Federal Reserve Chair Kevin Warsh said inflation remains higher than he would like, but stopped short of giving any indication about what the central bank may do at its upcoming policy meeting later this month.

Speaking in his first international appearance as Fed chair, Kevin Warsh said the Federal Reserve should avoid giving markets too much guidance about the future path of interest rates. He argued that during periods of heightened uncertainty, policymakers need the flexibility to respond as economic conditions change.

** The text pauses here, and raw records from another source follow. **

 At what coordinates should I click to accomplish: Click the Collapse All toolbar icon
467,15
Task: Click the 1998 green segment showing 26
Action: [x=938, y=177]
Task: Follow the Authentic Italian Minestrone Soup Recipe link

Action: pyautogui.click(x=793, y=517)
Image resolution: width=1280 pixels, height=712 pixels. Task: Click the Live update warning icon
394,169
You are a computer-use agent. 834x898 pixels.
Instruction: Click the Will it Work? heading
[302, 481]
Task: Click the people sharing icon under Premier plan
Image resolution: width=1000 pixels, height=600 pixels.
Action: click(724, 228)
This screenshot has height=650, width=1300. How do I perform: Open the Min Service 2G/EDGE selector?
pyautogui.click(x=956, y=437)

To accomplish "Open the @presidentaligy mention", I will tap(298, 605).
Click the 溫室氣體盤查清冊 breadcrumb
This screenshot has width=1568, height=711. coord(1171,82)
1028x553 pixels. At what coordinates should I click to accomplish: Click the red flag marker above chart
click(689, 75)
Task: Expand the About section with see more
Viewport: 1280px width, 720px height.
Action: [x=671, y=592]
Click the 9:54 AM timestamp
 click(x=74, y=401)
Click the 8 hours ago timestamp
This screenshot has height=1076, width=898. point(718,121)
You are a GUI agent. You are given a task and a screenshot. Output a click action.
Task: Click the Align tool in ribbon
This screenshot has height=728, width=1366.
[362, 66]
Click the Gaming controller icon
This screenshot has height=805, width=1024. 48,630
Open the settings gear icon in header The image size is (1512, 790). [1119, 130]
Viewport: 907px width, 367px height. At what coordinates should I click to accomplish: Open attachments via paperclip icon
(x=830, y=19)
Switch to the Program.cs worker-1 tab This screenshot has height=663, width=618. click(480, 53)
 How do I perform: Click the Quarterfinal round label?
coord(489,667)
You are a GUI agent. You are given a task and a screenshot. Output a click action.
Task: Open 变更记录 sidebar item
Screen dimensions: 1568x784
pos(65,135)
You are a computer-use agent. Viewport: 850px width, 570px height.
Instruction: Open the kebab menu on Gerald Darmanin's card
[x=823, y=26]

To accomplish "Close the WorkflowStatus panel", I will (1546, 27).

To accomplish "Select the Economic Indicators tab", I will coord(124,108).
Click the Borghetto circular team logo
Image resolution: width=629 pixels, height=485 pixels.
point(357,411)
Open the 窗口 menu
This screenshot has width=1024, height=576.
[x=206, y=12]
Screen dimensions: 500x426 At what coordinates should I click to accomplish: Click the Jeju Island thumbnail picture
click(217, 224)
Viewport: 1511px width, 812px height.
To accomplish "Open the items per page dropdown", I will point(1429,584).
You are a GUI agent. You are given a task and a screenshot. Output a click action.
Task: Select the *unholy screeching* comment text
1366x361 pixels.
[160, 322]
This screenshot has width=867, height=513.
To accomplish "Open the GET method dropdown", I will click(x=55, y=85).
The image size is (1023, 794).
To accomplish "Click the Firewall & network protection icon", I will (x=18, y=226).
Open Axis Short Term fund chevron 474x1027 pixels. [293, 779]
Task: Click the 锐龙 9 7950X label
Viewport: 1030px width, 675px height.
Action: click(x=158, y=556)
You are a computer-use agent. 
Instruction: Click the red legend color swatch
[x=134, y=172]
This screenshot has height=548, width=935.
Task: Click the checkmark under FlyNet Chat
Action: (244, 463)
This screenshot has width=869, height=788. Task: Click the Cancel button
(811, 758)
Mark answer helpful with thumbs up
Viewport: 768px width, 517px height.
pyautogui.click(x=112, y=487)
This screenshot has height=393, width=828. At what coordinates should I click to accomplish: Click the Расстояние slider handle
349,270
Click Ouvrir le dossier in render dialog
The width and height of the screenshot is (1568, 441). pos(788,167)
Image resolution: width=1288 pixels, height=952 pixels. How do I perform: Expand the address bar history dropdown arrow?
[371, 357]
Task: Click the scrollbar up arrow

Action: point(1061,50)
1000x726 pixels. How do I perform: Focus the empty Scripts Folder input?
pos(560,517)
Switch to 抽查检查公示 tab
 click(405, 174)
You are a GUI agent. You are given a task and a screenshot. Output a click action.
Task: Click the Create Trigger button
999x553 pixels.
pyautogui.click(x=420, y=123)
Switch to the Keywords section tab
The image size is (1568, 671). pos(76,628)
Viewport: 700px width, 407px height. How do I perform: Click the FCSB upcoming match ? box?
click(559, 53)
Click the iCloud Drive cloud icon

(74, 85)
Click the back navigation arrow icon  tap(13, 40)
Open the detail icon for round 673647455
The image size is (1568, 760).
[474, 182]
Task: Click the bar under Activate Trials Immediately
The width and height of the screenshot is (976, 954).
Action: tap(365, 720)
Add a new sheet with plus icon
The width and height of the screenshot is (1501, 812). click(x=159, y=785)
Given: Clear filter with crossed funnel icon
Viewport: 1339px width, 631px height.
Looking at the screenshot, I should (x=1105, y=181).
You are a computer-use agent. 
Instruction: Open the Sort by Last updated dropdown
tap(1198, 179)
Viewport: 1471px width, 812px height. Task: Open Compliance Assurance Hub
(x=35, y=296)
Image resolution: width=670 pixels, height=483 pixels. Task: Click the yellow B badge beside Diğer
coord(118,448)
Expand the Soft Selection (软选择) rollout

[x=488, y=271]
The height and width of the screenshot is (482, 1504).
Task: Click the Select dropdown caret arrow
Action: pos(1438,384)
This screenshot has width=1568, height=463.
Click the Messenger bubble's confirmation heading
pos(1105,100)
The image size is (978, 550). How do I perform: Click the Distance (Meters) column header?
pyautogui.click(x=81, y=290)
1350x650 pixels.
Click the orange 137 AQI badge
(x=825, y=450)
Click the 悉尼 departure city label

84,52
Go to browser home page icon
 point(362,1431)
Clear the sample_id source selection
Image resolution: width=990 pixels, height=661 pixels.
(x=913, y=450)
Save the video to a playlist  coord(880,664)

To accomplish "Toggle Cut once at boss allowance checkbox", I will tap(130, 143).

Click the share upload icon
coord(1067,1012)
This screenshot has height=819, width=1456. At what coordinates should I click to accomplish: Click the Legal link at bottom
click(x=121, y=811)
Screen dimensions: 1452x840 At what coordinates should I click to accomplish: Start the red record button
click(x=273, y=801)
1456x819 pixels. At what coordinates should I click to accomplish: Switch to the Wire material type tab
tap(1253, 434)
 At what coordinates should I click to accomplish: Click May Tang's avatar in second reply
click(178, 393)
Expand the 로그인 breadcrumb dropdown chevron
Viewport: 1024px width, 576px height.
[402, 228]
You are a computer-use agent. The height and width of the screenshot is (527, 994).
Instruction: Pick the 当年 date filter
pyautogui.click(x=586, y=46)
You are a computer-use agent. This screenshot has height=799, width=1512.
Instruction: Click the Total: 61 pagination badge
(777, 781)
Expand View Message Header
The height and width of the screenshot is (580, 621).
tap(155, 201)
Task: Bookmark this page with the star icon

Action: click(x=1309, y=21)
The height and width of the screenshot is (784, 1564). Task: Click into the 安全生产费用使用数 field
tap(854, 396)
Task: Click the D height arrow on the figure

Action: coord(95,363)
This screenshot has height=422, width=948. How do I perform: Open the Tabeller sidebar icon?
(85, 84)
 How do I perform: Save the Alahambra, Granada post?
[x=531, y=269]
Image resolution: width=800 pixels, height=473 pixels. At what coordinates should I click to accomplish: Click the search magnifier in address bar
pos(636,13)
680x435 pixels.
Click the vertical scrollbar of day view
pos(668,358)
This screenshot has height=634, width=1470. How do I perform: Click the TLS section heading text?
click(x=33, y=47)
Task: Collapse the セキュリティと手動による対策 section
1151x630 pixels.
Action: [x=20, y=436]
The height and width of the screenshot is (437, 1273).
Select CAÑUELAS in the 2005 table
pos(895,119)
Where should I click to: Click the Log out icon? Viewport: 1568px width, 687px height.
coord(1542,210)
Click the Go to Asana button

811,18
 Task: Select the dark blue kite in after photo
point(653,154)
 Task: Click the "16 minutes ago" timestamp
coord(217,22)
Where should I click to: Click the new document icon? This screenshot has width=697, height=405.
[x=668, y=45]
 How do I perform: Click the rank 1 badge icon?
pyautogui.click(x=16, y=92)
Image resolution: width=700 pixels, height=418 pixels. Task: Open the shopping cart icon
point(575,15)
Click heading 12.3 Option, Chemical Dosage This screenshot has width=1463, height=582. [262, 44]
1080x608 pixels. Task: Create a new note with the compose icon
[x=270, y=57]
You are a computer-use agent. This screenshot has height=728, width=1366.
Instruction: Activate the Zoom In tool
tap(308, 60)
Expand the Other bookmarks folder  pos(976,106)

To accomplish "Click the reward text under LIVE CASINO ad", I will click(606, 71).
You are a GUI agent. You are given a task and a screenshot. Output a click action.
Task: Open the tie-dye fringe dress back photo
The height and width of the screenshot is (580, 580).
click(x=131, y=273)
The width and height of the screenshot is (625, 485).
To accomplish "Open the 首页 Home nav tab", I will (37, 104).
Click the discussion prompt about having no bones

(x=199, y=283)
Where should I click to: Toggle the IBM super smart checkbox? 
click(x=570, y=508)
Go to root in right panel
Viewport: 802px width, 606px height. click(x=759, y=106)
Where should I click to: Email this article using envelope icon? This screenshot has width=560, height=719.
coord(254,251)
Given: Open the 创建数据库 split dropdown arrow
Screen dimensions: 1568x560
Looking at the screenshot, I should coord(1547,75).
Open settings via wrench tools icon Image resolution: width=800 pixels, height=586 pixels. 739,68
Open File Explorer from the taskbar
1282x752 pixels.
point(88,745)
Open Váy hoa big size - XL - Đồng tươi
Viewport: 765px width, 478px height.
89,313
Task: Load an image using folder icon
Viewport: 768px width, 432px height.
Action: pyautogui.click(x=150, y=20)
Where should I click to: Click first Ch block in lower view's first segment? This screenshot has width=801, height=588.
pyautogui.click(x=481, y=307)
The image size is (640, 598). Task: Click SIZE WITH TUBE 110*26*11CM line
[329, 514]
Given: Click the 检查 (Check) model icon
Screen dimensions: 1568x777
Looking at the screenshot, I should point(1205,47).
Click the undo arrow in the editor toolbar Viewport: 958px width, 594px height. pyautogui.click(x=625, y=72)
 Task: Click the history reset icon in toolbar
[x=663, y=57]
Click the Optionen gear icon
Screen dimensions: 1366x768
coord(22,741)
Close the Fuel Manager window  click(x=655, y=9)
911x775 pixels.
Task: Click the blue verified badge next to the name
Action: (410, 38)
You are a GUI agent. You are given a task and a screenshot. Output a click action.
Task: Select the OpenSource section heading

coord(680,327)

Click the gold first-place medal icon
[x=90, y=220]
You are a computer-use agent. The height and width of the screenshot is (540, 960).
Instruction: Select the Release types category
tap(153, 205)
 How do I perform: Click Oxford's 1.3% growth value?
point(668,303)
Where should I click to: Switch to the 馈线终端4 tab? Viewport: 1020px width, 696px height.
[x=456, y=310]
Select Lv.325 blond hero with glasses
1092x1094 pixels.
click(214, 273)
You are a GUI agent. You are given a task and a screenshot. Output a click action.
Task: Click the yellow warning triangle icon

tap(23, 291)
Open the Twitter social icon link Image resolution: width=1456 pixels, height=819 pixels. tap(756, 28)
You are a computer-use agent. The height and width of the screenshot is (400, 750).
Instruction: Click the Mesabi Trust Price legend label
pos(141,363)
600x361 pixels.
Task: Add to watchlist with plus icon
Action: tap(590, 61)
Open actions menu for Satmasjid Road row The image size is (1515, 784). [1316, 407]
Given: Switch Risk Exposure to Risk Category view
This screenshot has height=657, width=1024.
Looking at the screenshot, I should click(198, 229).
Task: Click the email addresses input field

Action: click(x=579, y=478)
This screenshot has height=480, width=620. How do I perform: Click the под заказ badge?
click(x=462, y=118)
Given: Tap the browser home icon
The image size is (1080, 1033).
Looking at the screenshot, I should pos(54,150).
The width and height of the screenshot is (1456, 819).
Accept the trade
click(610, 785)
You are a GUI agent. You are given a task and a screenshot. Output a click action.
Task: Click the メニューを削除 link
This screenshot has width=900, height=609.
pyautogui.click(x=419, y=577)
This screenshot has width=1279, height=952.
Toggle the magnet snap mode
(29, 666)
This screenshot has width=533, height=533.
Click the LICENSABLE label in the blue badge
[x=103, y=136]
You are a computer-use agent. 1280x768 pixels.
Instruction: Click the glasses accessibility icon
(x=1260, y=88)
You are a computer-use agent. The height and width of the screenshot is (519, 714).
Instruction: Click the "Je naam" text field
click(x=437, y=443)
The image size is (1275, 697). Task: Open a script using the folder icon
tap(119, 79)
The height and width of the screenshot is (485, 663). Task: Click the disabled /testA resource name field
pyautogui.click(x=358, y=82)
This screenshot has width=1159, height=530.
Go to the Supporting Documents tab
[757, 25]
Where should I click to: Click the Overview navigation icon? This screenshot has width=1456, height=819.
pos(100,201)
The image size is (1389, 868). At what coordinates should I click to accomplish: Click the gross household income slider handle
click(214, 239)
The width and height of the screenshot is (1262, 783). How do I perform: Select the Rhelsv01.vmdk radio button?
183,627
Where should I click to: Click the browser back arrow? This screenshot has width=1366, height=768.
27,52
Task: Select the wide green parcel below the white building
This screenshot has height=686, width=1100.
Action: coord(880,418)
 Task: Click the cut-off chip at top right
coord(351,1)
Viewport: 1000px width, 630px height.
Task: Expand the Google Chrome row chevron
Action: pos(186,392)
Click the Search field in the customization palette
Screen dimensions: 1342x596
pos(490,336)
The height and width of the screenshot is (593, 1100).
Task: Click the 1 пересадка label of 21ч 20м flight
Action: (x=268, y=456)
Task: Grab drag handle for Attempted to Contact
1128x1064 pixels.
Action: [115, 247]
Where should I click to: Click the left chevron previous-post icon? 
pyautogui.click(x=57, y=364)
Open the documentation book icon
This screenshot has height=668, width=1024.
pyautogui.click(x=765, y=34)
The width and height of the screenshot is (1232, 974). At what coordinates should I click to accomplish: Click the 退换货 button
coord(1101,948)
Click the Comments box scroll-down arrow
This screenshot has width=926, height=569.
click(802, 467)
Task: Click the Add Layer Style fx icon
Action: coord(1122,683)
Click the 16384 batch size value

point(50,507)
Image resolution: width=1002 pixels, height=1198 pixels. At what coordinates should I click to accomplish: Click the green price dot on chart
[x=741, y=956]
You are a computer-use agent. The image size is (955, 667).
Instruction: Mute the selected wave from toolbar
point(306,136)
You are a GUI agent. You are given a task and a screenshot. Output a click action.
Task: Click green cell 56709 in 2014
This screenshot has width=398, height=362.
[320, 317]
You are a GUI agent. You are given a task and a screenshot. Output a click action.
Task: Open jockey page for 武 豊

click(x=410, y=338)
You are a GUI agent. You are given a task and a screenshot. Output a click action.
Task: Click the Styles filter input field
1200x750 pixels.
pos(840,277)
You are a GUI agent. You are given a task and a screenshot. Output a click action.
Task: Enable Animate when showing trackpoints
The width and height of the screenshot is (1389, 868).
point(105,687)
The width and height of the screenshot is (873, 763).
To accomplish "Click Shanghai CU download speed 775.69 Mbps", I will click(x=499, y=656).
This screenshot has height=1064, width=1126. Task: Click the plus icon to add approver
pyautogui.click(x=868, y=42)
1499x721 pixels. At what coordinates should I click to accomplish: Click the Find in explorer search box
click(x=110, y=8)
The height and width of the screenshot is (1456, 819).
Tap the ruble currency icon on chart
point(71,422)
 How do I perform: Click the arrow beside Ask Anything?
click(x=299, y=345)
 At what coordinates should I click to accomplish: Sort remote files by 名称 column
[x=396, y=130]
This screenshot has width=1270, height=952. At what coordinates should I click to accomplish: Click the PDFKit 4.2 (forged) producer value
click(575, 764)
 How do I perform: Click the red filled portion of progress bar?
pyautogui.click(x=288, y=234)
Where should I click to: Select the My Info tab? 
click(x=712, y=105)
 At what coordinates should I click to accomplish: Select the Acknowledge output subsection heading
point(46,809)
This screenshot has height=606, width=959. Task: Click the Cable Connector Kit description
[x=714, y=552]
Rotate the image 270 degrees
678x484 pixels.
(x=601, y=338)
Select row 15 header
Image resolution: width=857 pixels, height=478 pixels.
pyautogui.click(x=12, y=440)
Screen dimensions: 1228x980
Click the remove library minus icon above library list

Kevin Warsh said he found “common cause” with officials from the European Central Bank, Bank of England, and Bank of Canada, who have also become more cautious about using forward guidance, the practice of signalling where interest rates are likely to move in the future.

Instead, Kevin Warsh emphasized that monetary policy should remain data dependent, especially as recent events have made the economic outlook harder to predict.

The Federal Reserve is currently facing several challenges, including:

  • Persistent inflation that remains above the 2% target.
  • Trade uncertainty linked to US tariffs.
  • Higher energy prices following the Iran conflict.

Those factors have complicated inflation forecasts and made it more difficult for central banks to communicate their future policy plans with confidence.

For investors, Kevin Warsh’s comments reinforce the view that the Fed is unlikely to pre-commit to interest rate decisions. Instead, policymakers are expected to assess incoming economic data before deciding whether inflation has eased enough to justify lower borrowing costs.